We begin by understanding the spring-mass system and resistive force. The spring force can be represented as: \[ F_s = -kx \] where \( k \) is the spring constant and \( x \) is the displacement from equilibrium. The damping force is given by:\[ F_d = -8v \] with \( v \) being the velocity. Using Hooke's Law, which states that the force needed to extend the spring is proportional to the distance it stretches by: \[ k x = mg \]Given: mass \( m = 1 \text{ kg} \), stretched distance \( x = 6.25 \text{ cm} = 0.0625 \text{ m} \). Also, weight \( mg = kx \) thus, the acceleration due to gravity \( g = 9.8 \text{ m/s}^2 \). Now solve for \( k \):\[ k = \frac{mg}{x} = \frac{1 \times 9.8}{0.0625} = 156.8 \text{ N/m} \].

The differential equation for a damped harmonic oscillator is:\[ m \frac{d^2x}{dt^2} + c \frac{dx}{dt} + kx = 0 \]where \( c = 8m \) (since the resistance is 8 times the velocity), leading to \( c = 8 \times 1 = 8 \). Thus the equation becomes:\[ \frac{d^2x}{dt^2} + 8 \frac{dx}{dt} + 156.8x = 0 \].

To find the specific solution, we need initial conditions. Given that the mass is released from a position 5 meters below the equilibrium, let the initial position \( x(0) = -5 \). The initial velocity \( \frac{dx}{dt}(0) = 10 \text{ m/s upward} \succ (positive) \). These will be used to solve the subsequent differential equation.

The characteristic equation for this second-order linear homogeneous differential equation is:\[ r^2 + 8r + 156.8 = 0 \].Using the quadratic formula \( r = \frac{-b \pm \sqrt{b^2 - 4ac}}{2a} \) gives:\[ r = \frac{-8 \pm \sqrt{8^2 - 4 \times 1 \times 156.8}}{2} = -4 \pm \sqrt{-92.8} \].The discriminant \( -92.8 \) is negative, implying complex roots.

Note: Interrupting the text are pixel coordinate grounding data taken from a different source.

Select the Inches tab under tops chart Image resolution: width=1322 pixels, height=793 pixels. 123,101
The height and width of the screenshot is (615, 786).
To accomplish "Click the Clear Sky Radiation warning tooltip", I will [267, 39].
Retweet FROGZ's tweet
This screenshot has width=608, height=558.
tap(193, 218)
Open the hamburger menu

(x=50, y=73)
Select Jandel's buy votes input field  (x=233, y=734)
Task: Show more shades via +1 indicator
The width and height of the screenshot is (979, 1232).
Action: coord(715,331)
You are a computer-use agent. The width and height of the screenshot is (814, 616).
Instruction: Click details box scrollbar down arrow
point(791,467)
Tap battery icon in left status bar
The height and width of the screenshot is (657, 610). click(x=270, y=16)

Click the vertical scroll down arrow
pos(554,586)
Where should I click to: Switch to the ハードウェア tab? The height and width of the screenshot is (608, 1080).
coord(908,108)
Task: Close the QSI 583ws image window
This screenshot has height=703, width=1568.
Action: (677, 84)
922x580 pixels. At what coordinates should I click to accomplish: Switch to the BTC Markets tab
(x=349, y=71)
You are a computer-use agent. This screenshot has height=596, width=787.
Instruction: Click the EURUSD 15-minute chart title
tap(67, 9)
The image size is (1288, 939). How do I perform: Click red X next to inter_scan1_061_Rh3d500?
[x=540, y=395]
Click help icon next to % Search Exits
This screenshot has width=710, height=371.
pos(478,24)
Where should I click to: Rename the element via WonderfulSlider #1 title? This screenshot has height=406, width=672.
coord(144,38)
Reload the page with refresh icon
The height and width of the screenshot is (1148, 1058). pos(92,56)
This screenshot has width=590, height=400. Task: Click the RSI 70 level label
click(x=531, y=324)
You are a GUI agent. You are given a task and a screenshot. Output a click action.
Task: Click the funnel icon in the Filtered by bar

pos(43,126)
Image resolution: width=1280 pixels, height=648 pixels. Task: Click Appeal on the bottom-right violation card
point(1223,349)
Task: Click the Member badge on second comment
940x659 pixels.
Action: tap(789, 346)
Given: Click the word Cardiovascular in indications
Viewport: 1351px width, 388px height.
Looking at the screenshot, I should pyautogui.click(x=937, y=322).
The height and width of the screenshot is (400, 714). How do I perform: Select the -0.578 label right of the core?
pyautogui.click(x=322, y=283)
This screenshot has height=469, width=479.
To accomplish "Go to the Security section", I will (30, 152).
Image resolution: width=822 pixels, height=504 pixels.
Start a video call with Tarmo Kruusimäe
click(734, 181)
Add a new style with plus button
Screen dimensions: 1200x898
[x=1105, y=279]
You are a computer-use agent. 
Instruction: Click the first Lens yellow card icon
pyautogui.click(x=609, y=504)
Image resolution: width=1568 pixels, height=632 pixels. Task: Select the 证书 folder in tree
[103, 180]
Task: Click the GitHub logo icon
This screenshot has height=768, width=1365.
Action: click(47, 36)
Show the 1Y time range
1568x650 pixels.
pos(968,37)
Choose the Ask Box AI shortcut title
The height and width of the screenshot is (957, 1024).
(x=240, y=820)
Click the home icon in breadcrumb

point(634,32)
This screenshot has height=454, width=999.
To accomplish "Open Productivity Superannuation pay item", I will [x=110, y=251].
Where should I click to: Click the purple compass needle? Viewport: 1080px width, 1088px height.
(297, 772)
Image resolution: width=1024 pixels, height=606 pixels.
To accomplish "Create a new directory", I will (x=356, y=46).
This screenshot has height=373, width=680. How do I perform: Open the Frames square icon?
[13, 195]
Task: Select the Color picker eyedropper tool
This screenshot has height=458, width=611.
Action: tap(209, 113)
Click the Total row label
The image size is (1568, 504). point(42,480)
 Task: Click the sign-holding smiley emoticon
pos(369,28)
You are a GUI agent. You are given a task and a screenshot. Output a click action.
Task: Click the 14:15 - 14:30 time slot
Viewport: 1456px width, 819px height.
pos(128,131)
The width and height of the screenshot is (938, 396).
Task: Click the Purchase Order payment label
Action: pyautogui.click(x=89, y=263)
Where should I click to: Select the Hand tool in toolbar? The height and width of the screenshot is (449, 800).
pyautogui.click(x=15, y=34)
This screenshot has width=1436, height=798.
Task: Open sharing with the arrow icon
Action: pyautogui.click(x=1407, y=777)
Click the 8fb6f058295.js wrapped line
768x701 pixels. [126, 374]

The roots are complex, given by \( r = -4 \pm \sqrt{-92.8} \), indicating the system is underdamped. The general solution is:\[ x(t) = e^{-4t}(C_1 \cos(\sqrt{92.8} \cdot t) + C_2 \sin(\sqrt{92.8} \cdot t)) \].

Use the initial conditions to solve for \( C_1 \) and \( C_2 \). At \( t = 0 \), \( x(0) = -5 \) gives:\[ x(0) = C_1 = -5 \].\( \frac{dx}{dt}(0) = 10 \) and using the derivative of the function:\[ x'(t) = e^{-4t}((-4C_1 - \sqrt{92.8}C_2) \cdot \cos(\sqrt{92.8}t) + (\sqrt{92.8}C_1 - 4C_2) \cdot \sin(\sqrt{92.8}t)) \].At \( t=0 \), this simplifies to \( -4(-5) - \sqrt{92.8}C_2 = 10 \), solving gives \( C_2 \).

Substitute \( C_1 = -5 \) into the solved equation for initial velocity, solve for \( C_2 \):\[ -4(-5) - \sqrt{92.8}C_2 = 10 \]\[ 20 - \sqrt{92.8}C_2 = 10 \]\[ C_2 = \frac{10}{\sqrt{92.8}} \].

Substitute back \( C_1 \) and \( C_2 \) values:\[ x(t) = e^{-4t}(-5\cos(\sqrt{92.8}t) + \frac{10}{\sqrt{92.8}}\sin(\sqrt{92.8}t)) \].

The motion is "underdamped" based on the complex roots of the characteristic equation.